Les lichens, qu’est-ce que c’est ?

On parle d’un lichen, mais, si l’on regarde au microscope, on voit deux organismes ! Les filaments translucides d’un champignon et les sphères vertes d’une algue ! Par algue, il faut comprendre une algue terrestre, capable de vivre hors de l’eau, sous forme unicellulaire. Par champignon, il faut comprendre la partie cachée du champignon et non ses fructifications « en chapeau ». Les lichens sont à distinguer des mousses, qui sont des organismes uniques, formant de petits buissons de minuscules feuilles vertes. 

Un modèle de symbiose !

C’est comme si, un jour, un champignon avait proposé à une algue : « Je te bâtis la maison de tes rêves, agréable et solide, et, en échange, tu me nourris. D’accord ? » L’algue a accepté ! Ce que l’on voit, c’est cette « maison » que forme le champignon en entremêlant ses filaments, avec un toit qui protège des chocs, de l’excès de rayonnement et des prédateurs. A l’intérieur, les algues reçoivent ce qu’il faut d’air, d’humidité et de lumière pour faire la photosynthèse et produire les sucres qu’elles donneront comme nourriture au champignon. 

Où les voir ?

Les lichens n’ont donc pas besoin de sol pour vivre. Au contraire, ils colonisent les endroits nus, où il y a le moins de compétition avec les plantes à fleurs : les troncs d’arbre et les rochers ! Ils se développent quand ils sont humides, mais sèchent avec leur substrat, sans mourir pour autant. Ils redeviendront actifs à la pluie suivante. C’est ce que l’on appelle la reviviscence ! Ils sont ainsi capables de supporter de longues périodes de sécheresse, de fortes chaleurs ou de grands froids.

C’est beau !

Les lichens possèdent des formes et des couleurs absolument hors du commun des plantes à fleurs. Leurs couleurs vives proviennent des différents pigments que le champignon utilise pour filtrer la lumière du soleil. Plus le lichen est ensoleillé, plus il a une teinte vive. Le lichen « bronze » ainsi en gris, brun, jaune ou orange, suivant les espèces ! Regardez-les de près, si possible à la loupe, ils vous réservent de multiples surprises !

Y en a-t-il beaucoup ?

Il y a 1700 espèces de lichens, rien qu’en Suisse ! 1700 couples algue-champignon à suivre ce même modèle de symbiose, et plusieurs autres milliers dans le monde ! On distingue les lichens formant des croûtes, dits crustacés, des lichens formant des « feuilles », dits foliacés, des lichens en buissons, appelés lichens fruticuleux (du latin frutex, le buisson).

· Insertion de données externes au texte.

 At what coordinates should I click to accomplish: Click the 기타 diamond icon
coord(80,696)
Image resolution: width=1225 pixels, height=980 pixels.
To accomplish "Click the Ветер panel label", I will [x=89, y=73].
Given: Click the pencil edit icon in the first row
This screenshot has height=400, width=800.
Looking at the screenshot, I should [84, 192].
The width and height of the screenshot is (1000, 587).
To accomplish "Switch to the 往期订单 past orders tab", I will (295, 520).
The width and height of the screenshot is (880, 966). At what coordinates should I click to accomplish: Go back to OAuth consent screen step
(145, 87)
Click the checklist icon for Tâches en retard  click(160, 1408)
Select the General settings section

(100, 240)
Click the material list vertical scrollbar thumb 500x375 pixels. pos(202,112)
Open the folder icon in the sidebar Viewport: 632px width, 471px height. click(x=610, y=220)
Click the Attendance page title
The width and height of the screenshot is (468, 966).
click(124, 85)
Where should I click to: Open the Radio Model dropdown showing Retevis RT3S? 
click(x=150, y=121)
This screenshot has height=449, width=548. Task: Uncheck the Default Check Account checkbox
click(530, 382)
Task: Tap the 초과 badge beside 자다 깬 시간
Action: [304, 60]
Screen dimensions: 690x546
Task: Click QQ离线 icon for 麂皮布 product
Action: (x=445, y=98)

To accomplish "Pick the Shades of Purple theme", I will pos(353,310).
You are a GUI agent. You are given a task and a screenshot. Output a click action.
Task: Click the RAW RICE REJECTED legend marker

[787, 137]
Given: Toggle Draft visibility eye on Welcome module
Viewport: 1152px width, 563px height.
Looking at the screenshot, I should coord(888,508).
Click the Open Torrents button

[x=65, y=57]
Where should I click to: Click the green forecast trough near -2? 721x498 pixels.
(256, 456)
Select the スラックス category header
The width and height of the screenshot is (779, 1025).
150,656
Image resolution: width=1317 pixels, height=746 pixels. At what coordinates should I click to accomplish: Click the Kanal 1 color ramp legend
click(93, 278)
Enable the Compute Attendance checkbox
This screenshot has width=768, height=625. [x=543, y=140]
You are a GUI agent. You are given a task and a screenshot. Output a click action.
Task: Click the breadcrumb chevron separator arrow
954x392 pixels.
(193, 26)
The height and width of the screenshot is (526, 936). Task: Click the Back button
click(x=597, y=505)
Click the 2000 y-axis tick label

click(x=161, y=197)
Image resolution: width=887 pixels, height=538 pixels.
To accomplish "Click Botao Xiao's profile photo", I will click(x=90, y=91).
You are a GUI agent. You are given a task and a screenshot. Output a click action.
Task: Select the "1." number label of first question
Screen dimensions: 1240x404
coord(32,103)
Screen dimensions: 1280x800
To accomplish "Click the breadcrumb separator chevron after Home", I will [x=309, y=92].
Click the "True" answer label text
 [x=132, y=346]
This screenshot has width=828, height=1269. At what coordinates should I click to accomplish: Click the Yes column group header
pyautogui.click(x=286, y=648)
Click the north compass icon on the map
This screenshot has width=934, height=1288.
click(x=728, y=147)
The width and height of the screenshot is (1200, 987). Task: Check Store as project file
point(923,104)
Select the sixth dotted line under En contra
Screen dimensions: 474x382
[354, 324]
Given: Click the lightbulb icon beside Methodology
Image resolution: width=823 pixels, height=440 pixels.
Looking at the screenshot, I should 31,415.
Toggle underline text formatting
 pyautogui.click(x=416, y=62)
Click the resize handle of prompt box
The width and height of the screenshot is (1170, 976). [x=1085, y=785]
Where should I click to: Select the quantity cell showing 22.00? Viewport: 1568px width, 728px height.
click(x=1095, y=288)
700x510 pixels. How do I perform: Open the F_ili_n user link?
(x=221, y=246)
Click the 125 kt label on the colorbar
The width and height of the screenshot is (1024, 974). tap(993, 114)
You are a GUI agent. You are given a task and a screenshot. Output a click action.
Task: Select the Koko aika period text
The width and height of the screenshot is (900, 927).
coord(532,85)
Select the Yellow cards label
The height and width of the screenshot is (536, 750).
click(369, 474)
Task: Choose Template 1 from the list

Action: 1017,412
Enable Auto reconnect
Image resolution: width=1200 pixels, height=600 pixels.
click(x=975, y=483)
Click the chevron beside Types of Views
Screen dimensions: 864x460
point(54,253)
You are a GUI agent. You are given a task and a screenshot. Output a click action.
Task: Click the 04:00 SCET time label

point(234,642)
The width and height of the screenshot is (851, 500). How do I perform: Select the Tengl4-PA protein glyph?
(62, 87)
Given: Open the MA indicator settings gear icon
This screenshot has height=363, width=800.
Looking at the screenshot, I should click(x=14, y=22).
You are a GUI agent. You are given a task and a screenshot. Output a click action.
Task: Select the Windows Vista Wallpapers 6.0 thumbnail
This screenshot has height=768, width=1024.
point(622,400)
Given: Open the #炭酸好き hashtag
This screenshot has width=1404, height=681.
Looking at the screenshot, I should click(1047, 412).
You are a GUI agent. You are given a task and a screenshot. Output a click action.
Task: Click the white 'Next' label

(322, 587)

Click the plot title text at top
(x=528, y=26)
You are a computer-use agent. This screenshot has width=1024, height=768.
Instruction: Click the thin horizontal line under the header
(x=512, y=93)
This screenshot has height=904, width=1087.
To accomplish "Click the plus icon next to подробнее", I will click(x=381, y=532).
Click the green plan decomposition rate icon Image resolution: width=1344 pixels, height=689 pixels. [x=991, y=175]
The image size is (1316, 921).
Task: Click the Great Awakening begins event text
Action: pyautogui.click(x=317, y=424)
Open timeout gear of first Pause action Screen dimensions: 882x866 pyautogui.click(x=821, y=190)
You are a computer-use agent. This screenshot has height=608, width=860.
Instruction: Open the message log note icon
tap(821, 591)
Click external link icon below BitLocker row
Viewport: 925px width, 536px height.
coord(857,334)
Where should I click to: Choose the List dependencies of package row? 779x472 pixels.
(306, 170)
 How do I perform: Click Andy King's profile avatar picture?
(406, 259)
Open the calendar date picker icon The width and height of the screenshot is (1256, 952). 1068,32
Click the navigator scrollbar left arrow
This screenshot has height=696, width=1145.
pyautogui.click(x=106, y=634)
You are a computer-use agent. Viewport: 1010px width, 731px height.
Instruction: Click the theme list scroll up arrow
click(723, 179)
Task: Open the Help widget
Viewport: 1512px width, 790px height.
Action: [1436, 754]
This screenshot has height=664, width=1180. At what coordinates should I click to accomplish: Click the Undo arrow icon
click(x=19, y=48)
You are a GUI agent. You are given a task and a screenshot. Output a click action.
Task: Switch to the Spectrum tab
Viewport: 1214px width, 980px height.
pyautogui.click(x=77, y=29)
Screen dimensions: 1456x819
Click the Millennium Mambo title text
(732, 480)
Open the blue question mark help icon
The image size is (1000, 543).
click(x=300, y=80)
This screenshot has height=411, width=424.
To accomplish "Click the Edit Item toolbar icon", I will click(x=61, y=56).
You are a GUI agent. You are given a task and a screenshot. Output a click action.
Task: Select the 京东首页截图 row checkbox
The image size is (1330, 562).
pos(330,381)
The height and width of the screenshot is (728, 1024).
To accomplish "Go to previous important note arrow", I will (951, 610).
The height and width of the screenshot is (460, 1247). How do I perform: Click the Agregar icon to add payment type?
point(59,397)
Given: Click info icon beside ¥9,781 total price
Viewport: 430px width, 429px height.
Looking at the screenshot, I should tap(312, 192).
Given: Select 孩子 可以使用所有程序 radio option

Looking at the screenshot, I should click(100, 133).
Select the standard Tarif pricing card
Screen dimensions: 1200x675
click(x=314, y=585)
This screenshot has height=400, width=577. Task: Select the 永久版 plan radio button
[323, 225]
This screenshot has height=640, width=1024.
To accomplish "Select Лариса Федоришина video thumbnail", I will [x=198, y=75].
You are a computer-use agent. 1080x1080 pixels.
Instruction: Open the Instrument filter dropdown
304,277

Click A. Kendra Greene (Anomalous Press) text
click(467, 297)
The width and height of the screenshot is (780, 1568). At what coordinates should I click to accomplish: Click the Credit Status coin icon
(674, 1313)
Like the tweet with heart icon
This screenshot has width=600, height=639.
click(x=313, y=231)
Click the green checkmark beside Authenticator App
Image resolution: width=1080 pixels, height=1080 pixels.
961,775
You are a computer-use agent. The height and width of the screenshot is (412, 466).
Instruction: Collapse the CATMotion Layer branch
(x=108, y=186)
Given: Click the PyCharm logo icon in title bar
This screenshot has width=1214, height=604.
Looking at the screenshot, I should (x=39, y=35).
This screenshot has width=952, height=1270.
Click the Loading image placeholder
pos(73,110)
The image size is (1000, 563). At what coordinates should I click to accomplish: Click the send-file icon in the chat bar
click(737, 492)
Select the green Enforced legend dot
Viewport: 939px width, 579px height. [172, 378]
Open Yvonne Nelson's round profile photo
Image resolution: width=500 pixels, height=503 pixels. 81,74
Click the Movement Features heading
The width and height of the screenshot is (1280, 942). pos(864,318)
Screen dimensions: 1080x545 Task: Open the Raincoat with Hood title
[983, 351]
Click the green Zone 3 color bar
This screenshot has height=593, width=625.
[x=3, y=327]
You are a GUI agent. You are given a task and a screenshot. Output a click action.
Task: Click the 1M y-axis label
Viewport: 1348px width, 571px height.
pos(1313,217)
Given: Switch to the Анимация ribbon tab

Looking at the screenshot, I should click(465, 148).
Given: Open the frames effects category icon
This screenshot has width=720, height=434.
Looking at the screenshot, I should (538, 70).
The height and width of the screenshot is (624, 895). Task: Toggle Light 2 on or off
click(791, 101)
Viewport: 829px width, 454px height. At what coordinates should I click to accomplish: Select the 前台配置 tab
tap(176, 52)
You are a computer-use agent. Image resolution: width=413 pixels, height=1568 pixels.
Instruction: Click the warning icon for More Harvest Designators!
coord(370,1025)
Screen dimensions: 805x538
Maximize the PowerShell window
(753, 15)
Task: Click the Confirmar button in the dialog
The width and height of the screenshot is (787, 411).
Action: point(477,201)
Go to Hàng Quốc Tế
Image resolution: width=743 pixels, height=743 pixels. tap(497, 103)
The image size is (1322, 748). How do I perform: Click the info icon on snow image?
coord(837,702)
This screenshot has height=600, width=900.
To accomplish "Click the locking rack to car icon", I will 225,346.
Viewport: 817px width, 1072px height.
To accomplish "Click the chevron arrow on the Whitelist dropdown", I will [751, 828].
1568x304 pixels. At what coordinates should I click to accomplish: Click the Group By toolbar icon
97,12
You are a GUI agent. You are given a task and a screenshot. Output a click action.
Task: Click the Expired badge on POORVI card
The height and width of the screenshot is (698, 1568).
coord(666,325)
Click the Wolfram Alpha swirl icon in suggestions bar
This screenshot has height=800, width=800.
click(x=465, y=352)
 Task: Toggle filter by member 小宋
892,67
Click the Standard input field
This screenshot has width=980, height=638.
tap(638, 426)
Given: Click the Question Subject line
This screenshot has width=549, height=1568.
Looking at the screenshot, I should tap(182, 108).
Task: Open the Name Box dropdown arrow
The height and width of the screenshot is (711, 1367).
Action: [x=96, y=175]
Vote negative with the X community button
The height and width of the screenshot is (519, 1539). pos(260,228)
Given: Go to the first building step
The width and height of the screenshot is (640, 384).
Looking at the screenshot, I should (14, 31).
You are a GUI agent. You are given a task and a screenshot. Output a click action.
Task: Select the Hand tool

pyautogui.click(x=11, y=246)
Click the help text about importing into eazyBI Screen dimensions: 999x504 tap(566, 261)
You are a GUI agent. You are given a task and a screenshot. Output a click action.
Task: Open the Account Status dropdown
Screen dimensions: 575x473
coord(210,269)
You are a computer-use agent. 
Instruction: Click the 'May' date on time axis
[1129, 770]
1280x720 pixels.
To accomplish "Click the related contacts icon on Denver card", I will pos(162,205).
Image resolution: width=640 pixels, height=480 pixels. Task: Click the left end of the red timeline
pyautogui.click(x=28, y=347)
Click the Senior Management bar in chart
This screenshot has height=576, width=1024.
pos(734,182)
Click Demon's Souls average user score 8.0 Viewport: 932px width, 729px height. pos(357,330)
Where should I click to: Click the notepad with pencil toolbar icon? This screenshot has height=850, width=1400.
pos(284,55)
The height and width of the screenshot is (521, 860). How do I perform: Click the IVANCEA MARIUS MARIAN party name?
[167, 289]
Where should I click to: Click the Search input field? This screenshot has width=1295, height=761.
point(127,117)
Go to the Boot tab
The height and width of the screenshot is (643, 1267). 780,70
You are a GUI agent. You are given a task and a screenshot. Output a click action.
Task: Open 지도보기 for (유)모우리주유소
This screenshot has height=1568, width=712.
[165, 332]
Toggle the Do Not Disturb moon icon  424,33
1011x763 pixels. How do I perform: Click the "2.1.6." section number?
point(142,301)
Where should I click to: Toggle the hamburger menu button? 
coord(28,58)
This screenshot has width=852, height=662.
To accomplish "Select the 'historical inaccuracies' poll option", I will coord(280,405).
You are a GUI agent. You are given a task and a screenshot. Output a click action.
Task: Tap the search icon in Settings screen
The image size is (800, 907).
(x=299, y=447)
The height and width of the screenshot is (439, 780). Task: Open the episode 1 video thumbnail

Combien de temps vivent-ils ?

Les lichens poussent très lentement, mais très longtemps ; surtout sur les pierres ! Un lichen pousse de manière centrifuge ; d’un centre, il croît vers l’extérieur, en deux ou trois dimensions. On a mesuré des croissances de quelques dixièmes de millimètre de diamètre par an, pour les plus lents sur les rochers, et jusqu’à 1 cm de diamètre par an pour les plus rapides sur les arbres. Ce qui reste plutôt lent ! Ainsi, un lichen, sur un rocher, de 2,5 cm de diamètre, grand comme une pièce de 2 francs, peut déjà avoir plus de 25 ans ! En mesurant ainsi les lichens, on a pu dater des moraines, des menhirs ou des statues !

Que nous apprennent-ils ?

Avec l’augmentation des industries et du trafic routier, on s’est aperçu que les lichens avaient disparu des villes ! Il s’est avéré que ces organismes étaient particulièrement sensibles à la pollution atmosphérique. Dans les années 1980, on a pu cartographier la pollution des zones urbaines grâce aux lichens des arbres. Moins il y a de lichens, plus l’air est pollué ! Aujourd’hui, grâce aux filtres des usines et à l’essence sans plomb, ni soufre, on respire beaucoup mieux et les lichens recolonisent les villes !

Ce ne sont pas des parasites !

S’ils se développent sur les troncs, c’est qu’ils y trouvent lumière et humidité, à l’abri de la compétition des plantes à fleurs. Ils ne tirent absolument rien de l’arbre, c’est pour cela qu’ils peuvent croître également sur des rochers. Ce ne sont donc pas des parasites !

Ni du chenit !

Il est inutile de frotter les troncs à la brosse métallique pour les éradiquer! De même, il est dommage de nettoyer au jet d’eau sous pression les murs, les parois de béton ou les pavés des lichens qui s’y trouvent. Les lichens sont juste une forme de vie, discrète et subtile, qui cherche une niche pour se développer à l’abri de la compétition. Ce dont nous rêvons tous, non ?

Texte et photographie : Mathias Vust, lichénologue.